Cayce Pollard Unit
Cayce Pollard Units, or CPUs, are a way of describing a minimalist efficient funtional anti-fashion aesthetic with no logos. First entered into existence in William Gibson's Pattern Recognition.
“CPUs. Cayce Pollard Units. That’s what Damien calls the clothing she wears. CPUs are either black, white, or gray, and ideally seem to have come into this world without human intervention.
What people take for relentless minimalism is a side effect of too much exposure to the reactor-cores of fashion. This has resulted in a remorseless paring-down of what she can and will wear. She is, literally, allergic to fashion. She can only tolerate things that could have been worn, to a general lack of comment, during any year between 1945 and 2000. She’s a design-free zone, a one-woman school of anti whose very austerity periodically threatens to spawn its own cult.”

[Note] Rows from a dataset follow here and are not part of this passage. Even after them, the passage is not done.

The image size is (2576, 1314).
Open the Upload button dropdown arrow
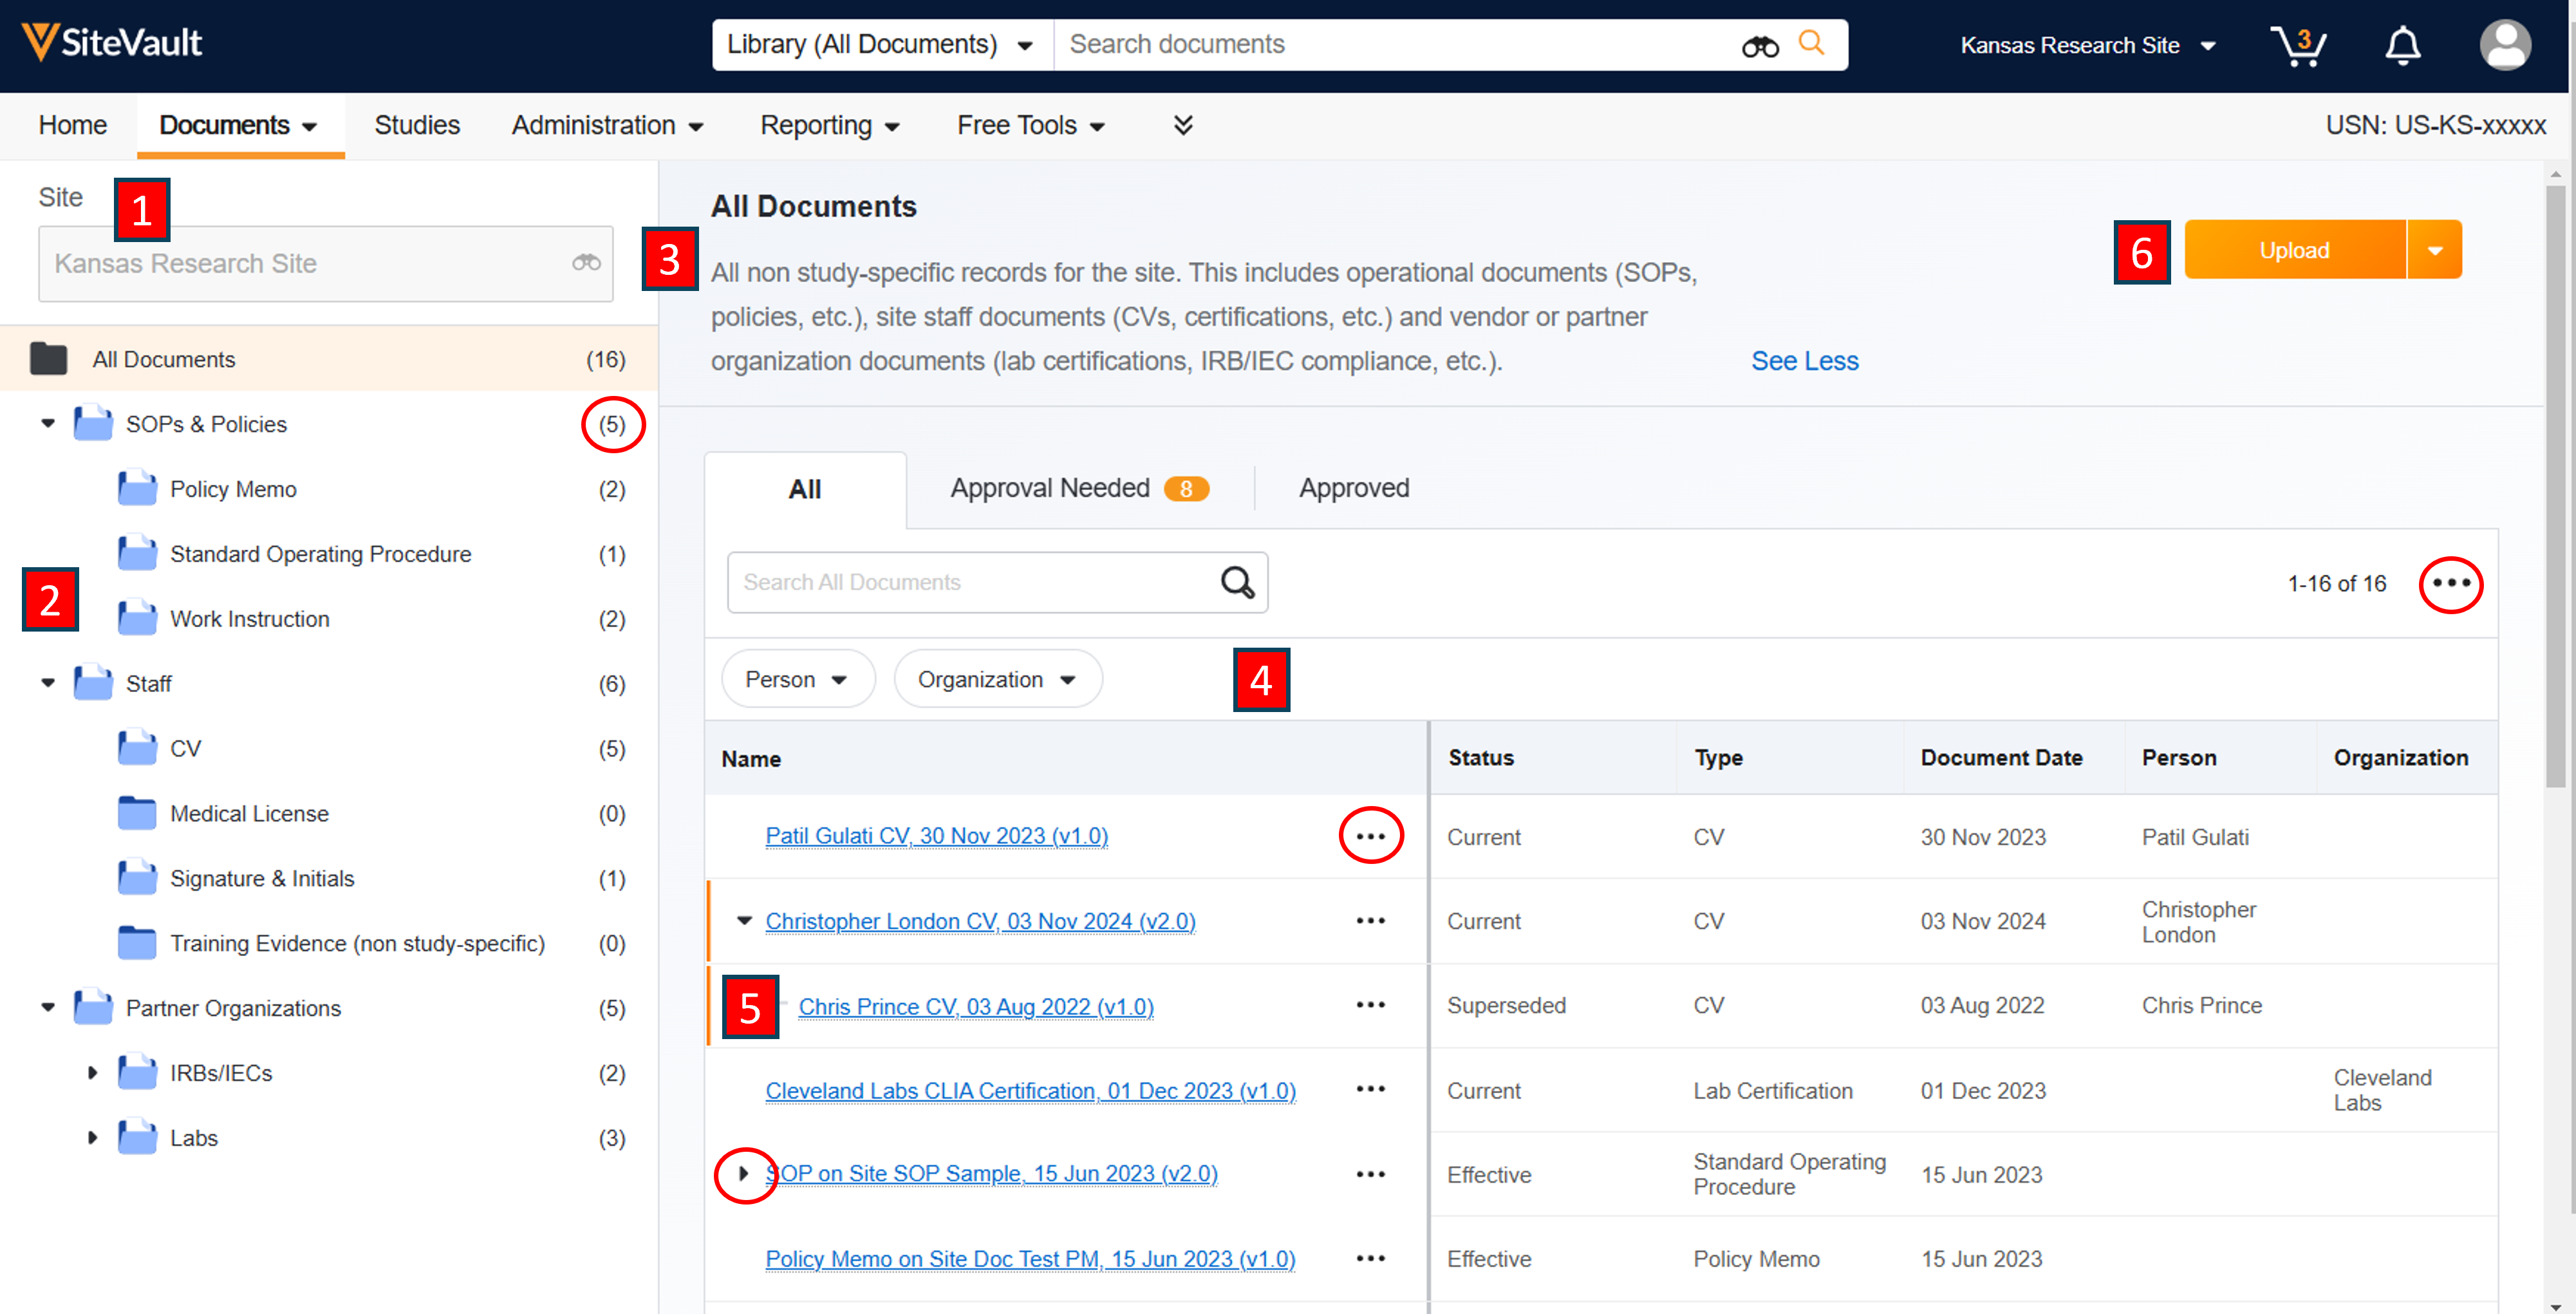[x=2435, y=251]
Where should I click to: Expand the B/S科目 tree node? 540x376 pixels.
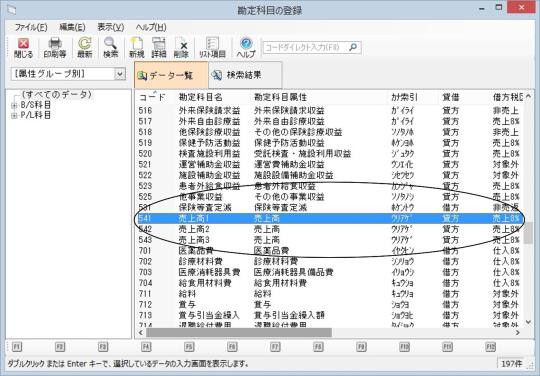pyautogui.click(x=14, y=105)
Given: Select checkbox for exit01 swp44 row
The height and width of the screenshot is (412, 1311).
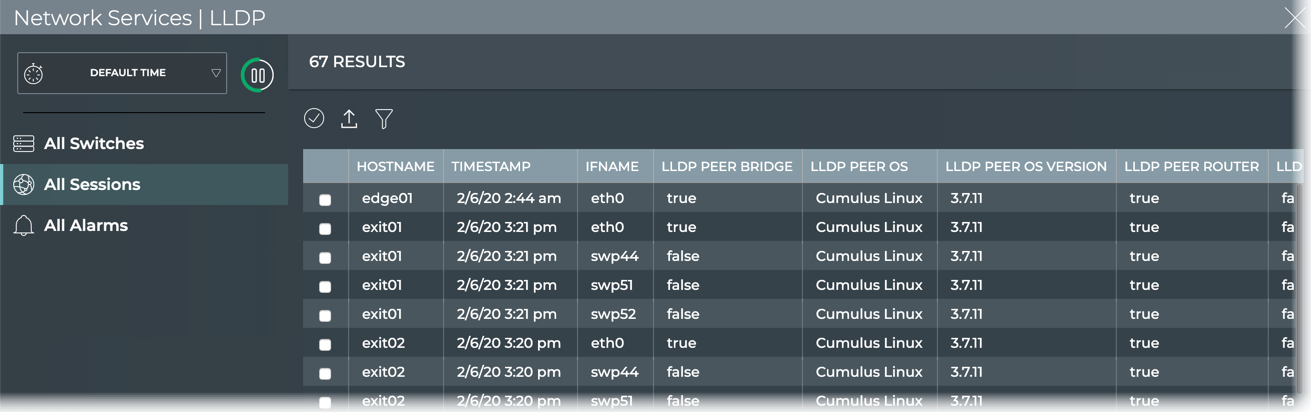Looking at the screenshot, I should [x=325, y=258].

In Coilhouse, Zo writes that, about the Cacye Pollard freedom of standardized clothing, a system in which "we fantasize about the ease with which we’d face each day, choosing only between a pant suit and a skirt suit with plain heels or boots, abandoning all other options in favor of utilitarian ease. Reading about Cayce Pollard’s minimal wardrobe in Gibson’s Pattern Recognition cemented this secret desire some years ago."
The everyday clothing of Steve Jobs could be considered a Cayce Pollard unit. It is minimal, efficient, and does not require one to think in the morning about what to wear when waking up. The story of Jobs' outfit is outlined in Walter Isaacson's biography of Steve Jobs.
On a trip to Japan in the early 1980s, Jobs asked Sony's chairman Akio Morita why everyone in the company's factories wore uniforms. He told Jobs that after the war, no one had any clothes, and companies like Sony had to give their workers something to wear each day. Over the years, the uniforms developed their own signatures styles, especially at companies such as Sony, and it became a way of bonding workers to the company. "I decided that I wanted that type of bonding for Apple," Jobs recalled.
Sony, with its appreciation for style, had gotten the famous designer Issey Miyake to create its uniform. It was a jacket made of rip-stop nylon with sleeves that could unzip to make it a vest. So Jobs called Issey Miyake and asked him to design a vest for Apple, Jobs recalled, "I came back with some samples and told everyone it would great if we would all wear these vests. Oh man, did I get booed off the stage. Everybody hated the idea."
In the process, however, he became friends with Miyake and would visit him regularly. He also came to like the idea of having a uniform for himself, both because of its daily convenience (the rationale he claimed) and its ability to convey a signature style. "So I asked Issey to make me some of his black turtlenecks that I liked, and he made me like a hundred of them." Jobs noticed my surprise when he told this story, so he showed them stacked up in the closet. "That's what I wear," he said. "I have enough to last for the rest of my life.
- Gibson, William. "Bitch", in Pattern Recognition. G. P. Putnam's Sons, 2003. p. 8.
- What’s Zo Wearing? Coilhouse. http://coilhouse.net/2007/11/culture-whats-zo-wearing-december-11-2007/ Published November 11, 2007. Accessed August 18, 2012.
- Excerpt from "Steve Jobs" by Walter Isaacson. Reprinted without permission.